Por hacer – Cuenta las líneas de los registros que aparecen a continuación en las que figura la palabra "should". Responde únicamente con el número.

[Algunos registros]
──────

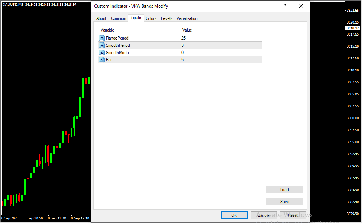Screen dimensions: 362x223
Task: Click the Per variable icon
Action: click(101, 60)

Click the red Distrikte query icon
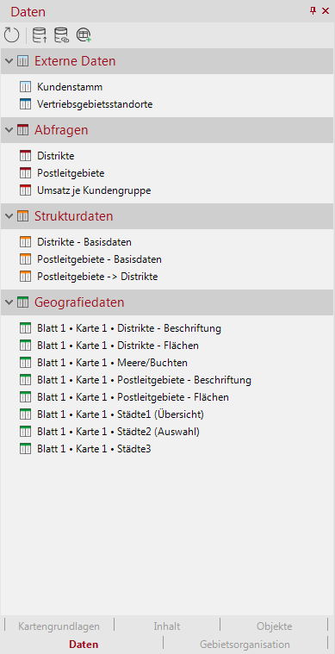pos(26,156)
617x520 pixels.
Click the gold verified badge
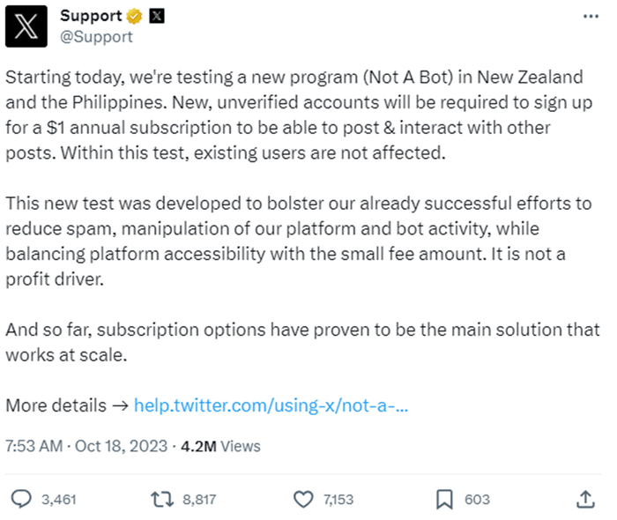click(137, 17)
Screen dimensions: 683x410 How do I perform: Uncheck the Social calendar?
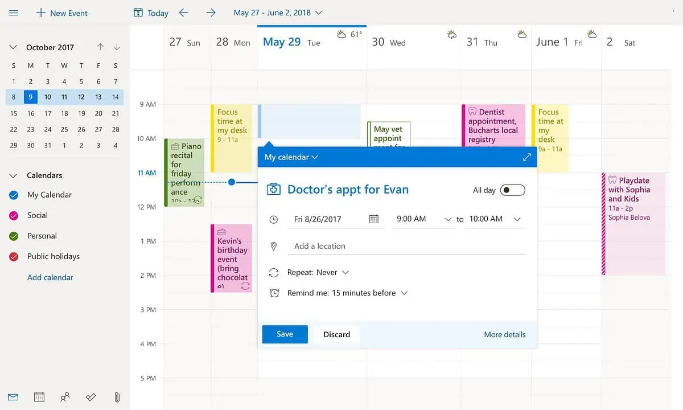pos(14,216)
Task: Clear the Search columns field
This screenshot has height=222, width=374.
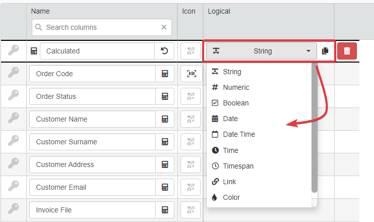Action: (164, 27)
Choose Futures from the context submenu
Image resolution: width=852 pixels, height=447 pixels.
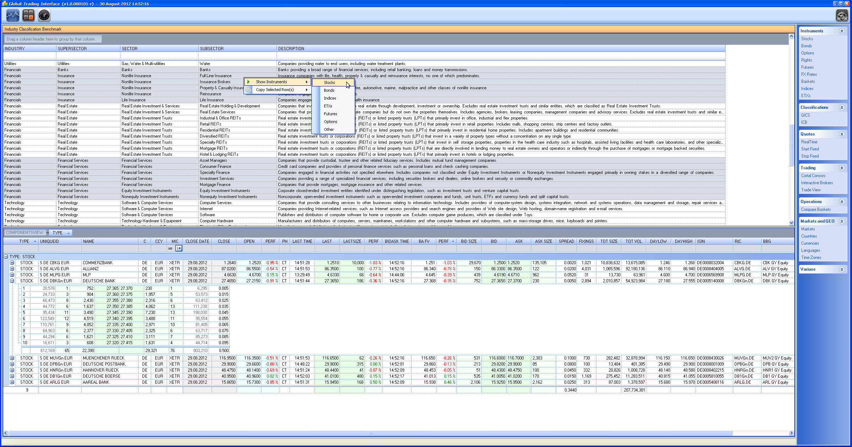coord(330,114)
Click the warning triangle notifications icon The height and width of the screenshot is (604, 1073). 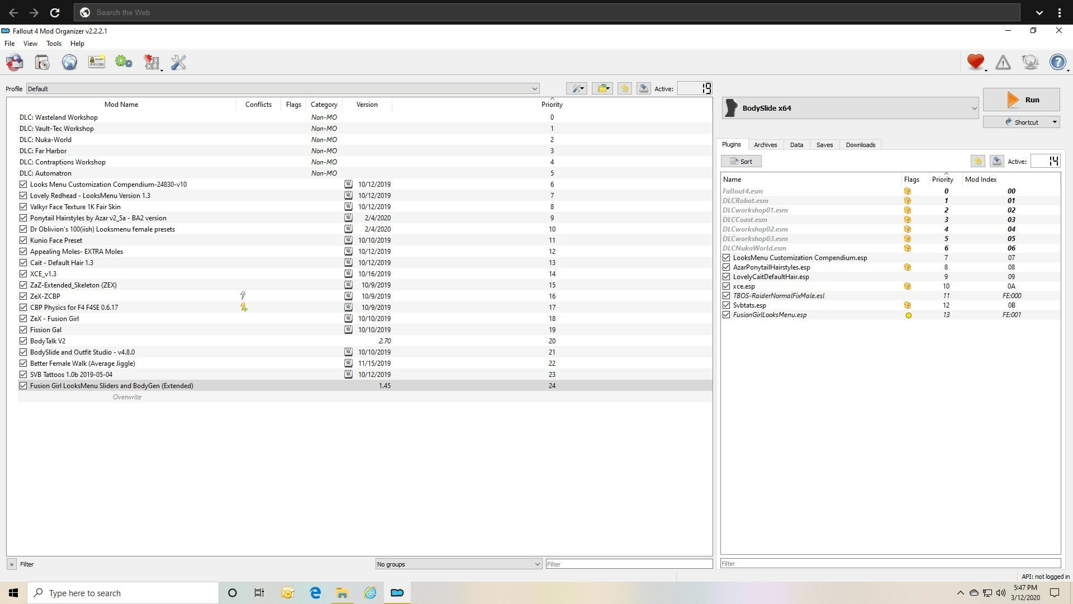coord(1003,62)
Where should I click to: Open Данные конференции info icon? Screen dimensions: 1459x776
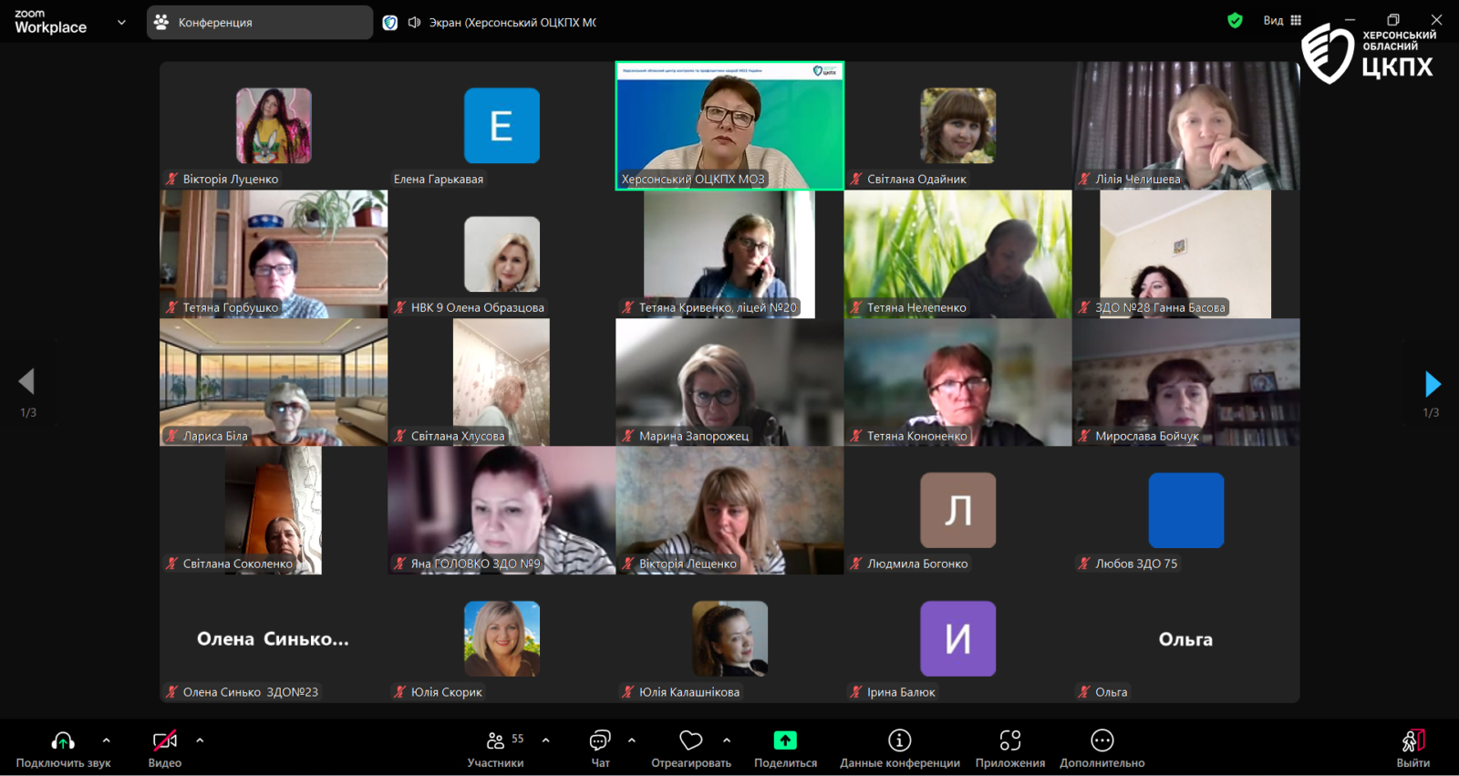pyautogui.click(x=899, y=740)
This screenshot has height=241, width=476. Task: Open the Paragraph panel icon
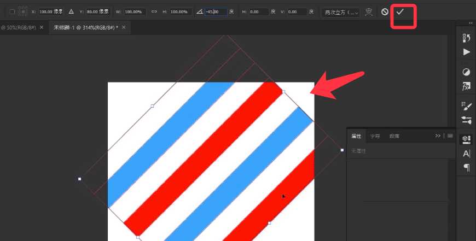click(x=466, y=167)
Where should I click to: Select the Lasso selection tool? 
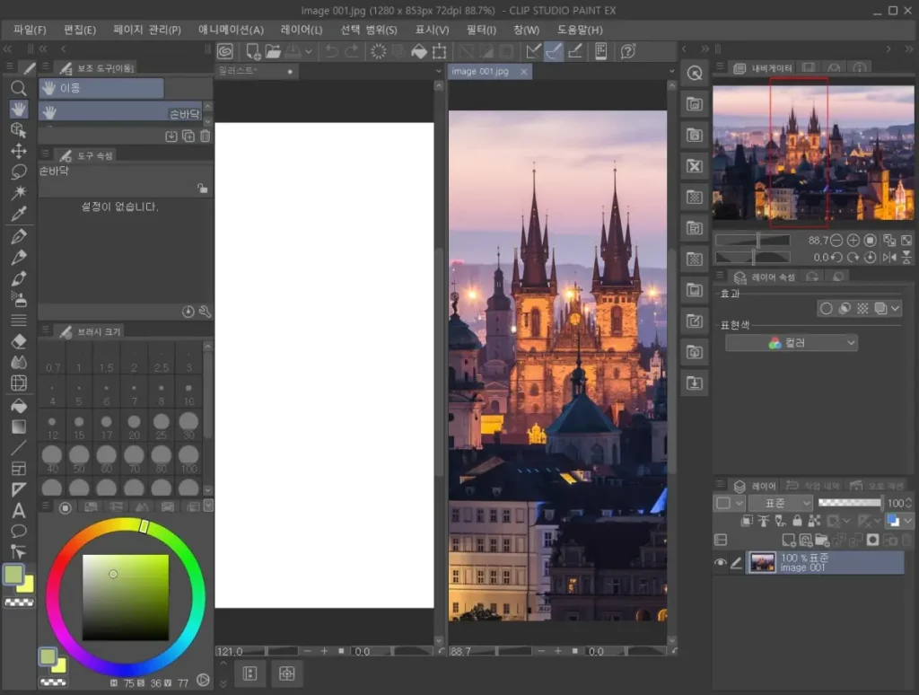pyautogui.click(x=18, y=172)
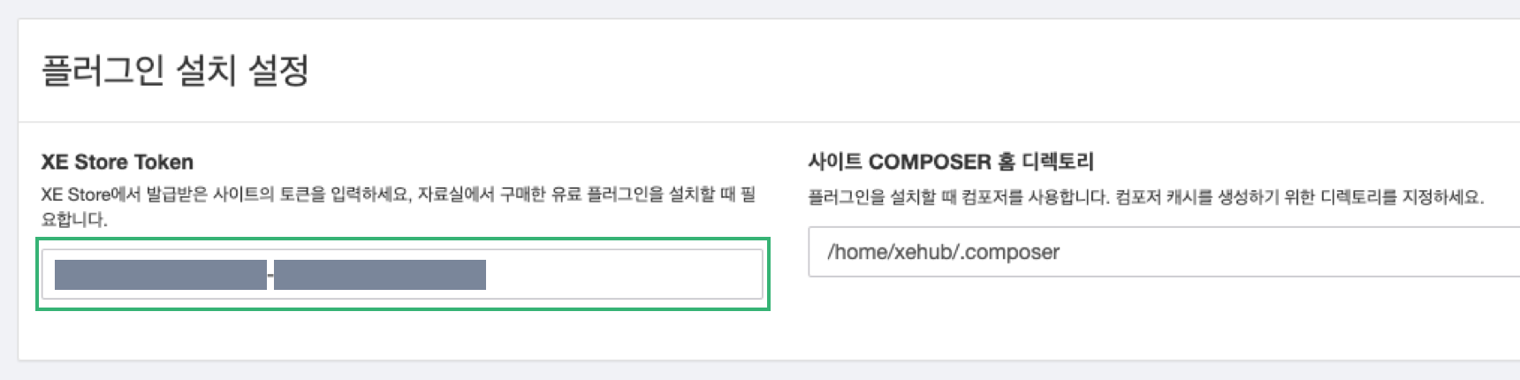Click the first masked token segment
This screenshot has height=380, width=1520.
coord(160,275)
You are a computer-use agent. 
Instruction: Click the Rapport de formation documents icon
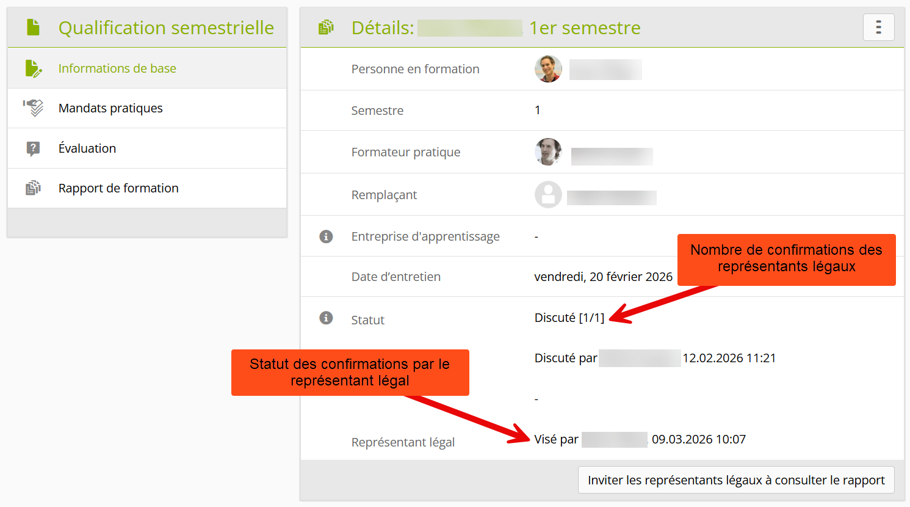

──────

Tarea resuelta – 2